The condition when the program would print us the flag is when we reach the `(47,47)` coordinates and our score is equal to `1`
#### Map generation
At the very beginning of this function, there's a suspicious loop in the range 48x48, it's suspicious only because the size of our maze is 48x48 too, if we look at it a bit we can see that it's saving some integers in the heap or something, weird.
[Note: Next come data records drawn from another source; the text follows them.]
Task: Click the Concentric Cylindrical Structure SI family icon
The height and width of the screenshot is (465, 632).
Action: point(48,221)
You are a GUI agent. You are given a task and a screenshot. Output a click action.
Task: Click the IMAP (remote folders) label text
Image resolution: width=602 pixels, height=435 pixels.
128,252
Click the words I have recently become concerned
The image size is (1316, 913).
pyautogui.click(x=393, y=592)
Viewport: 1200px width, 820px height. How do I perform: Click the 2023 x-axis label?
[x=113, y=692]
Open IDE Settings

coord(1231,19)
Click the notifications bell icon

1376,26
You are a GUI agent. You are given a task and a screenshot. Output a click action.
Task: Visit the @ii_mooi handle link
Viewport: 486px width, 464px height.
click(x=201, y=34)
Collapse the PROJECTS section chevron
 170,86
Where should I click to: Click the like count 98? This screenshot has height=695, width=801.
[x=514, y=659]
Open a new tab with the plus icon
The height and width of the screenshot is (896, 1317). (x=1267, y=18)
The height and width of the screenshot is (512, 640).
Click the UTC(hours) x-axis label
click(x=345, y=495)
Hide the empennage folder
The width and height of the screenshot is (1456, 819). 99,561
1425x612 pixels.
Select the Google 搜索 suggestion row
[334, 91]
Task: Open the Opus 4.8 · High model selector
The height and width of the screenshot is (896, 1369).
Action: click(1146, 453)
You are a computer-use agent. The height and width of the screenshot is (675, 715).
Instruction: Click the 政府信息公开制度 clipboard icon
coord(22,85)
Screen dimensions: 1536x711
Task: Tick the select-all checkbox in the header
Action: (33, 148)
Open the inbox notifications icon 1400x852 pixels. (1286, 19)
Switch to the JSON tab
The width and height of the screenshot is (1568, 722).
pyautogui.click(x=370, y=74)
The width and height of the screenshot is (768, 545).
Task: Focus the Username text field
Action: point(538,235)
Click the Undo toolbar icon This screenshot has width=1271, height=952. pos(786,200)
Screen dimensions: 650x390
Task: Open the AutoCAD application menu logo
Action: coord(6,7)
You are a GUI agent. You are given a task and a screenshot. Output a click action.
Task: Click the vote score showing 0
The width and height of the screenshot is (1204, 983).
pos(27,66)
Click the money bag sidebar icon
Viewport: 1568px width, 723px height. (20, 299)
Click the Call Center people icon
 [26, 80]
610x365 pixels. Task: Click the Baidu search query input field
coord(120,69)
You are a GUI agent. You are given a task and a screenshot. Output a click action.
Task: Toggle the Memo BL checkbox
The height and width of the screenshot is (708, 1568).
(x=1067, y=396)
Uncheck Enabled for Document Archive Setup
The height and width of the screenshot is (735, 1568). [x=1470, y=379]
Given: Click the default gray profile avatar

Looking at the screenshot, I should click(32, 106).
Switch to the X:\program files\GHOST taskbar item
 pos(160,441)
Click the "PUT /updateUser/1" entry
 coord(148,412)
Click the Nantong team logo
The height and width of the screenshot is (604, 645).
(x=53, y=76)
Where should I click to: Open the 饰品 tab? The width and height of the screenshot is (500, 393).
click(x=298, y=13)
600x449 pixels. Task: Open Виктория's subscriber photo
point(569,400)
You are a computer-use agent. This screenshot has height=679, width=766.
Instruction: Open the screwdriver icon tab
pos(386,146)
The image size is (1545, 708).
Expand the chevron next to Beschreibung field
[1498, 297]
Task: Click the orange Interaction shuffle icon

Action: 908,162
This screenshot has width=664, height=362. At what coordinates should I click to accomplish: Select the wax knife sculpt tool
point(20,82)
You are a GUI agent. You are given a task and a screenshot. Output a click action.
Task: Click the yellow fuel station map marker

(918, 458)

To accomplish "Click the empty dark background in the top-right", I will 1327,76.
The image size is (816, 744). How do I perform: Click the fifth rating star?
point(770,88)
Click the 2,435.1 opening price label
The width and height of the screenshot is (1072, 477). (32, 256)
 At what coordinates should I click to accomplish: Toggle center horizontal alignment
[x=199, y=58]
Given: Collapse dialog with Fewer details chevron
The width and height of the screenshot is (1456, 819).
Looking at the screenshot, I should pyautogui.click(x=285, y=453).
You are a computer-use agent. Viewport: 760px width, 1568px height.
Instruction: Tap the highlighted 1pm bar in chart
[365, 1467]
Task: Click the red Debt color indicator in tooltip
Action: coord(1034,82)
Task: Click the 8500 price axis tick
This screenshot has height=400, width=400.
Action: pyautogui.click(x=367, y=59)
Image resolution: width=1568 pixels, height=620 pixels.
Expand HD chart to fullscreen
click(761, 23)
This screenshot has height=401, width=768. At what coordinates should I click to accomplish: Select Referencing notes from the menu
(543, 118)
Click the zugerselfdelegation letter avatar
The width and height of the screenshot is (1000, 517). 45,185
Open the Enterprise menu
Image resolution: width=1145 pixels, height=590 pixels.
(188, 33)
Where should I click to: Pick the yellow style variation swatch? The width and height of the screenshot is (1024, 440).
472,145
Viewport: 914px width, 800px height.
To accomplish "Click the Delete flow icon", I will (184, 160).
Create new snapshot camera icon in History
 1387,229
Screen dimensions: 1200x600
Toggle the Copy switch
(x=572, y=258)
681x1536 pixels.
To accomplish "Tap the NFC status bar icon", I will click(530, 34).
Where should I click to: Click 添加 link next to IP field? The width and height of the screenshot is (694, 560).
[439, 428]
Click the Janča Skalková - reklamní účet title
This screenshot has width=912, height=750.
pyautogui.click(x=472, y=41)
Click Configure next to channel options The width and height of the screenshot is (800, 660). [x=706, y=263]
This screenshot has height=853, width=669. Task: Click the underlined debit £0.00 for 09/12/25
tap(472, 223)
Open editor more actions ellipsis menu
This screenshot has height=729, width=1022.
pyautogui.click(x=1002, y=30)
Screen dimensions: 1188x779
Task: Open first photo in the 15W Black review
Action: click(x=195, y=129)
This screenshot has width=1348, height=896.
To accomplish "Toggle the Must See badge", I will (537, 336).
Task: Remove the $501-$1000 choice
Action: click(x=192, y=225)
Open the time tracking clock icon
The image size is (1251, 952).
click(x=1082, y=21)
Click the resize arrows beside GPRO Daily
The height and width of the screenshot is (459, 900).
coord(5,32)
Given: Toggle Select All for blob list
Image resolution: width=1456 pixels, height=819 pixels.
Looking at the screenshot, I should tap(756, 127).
The way how it's storing `(&var_480)[r8_1] = 0x30` and `*(&var_478 + (r8_1 << 3)) = 0x30` made me think that this is a struct that holds the map grid info since 0x30 in decimal is 48, so the grid row struct would be as follows:
```cpp
struct row_t {
public:
std::int32_t size_x;
std::int32_t size_y;
std::int32_t* cells;
}
```
I guessed that the last field is storing the cells data only because of the way it was generating the `rax_1` property and saved it right after the row dimensions.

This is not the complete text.